Have a flexible income – pension drawdown

If you don't mind the uncertainty of investment risks, you can choose to move your pension into drawdown. This will mean your pension may benefit from investment growth and you can choose to take money out of it when it suits you, there may be a charge for this. How much and how often you take money is up to you but when you’ve taken it all there’s nothing left.

  • Take up to 25% of your pension pot as a tax-free lump sum
  • Invest the rest, with flexibility to use as you choose, subject on product terms and conditions
  • Your money is still subject to investment risk and the amount you have invested can go down as well as up

 

 

 

 

 

How does pension drawdown work?

Pension drawdown is when you choose to move some or all of your pension into drawdown and keep it invested.
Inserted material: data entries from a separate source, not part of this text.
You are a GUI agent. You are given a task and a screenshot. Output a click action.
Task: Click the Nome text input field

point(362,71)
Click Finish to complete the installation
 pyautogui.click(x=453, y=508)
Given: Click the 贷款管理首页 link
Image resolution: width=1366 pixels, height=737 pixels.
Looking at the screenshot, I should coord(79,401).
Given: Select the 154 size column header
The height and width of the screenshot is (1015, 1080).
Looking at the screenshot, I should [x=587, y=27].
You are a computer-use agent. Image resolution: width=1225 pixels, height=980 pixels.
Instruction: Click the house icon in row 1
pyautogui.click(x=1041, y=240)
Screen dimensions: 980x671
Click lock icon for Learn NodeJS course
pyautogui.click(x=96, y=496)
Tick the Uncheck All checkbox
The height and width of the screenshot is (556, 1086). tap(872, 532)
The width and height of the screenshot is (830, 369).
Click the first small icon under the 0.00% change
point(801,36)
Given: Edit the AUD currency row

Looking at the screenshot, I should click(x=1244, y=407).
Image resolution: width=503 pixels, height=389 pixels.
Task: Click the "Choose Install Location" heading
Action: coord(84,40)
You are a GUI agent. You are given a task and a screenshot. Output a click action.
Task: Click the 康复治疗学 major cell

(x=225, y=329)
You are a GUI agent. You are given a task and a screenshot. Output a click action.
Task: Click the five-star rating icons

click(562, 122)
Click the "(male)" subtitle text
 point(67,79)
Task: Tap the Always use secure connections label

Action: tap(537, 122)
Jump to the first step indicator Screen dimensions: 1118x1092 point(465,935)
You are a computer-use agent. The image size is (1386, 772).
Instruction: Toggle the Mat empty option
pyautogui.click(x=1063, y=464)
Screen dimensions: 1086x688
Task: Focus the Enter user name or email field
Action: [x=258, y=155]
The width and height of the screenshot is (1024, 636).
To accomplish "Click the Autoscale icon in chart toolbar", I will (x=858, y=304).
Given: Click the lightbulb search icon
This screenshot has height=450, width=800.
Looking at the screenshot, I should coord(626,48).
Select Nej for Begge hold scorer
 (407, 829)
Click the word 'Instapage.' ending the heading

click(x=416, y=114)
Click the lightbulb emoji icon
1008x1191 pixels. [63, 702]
This may be in the same investments you had for your pension or it could be different investment funds. You can then take money out (drawdown) when it suits you. The more money you take out, the quicker your pot will run out. If you change your mind at a later stage and want a guaranteed income, then you could use whatever remains in the pot to buy an annuity or another suitable product.


 

 

 

 

Combine your pension options

You can combine some of these options, either at the same time, or one after another. This approach gives you plenty of control to meet your needs now and in the future

  • Take up to 25% of your pension pot in tax-free lump sums
  • Split the rest as suits your preferences, across different products
  • Build a more structured plan for each stage of your retirement

 

Cashing in your pension pot

Take up to 25% from your pension pot tax-free. The rest is counted as income in the year you take it, so you need to be careful, otherwise you could end up paying more in tax than you might need to. Ouch!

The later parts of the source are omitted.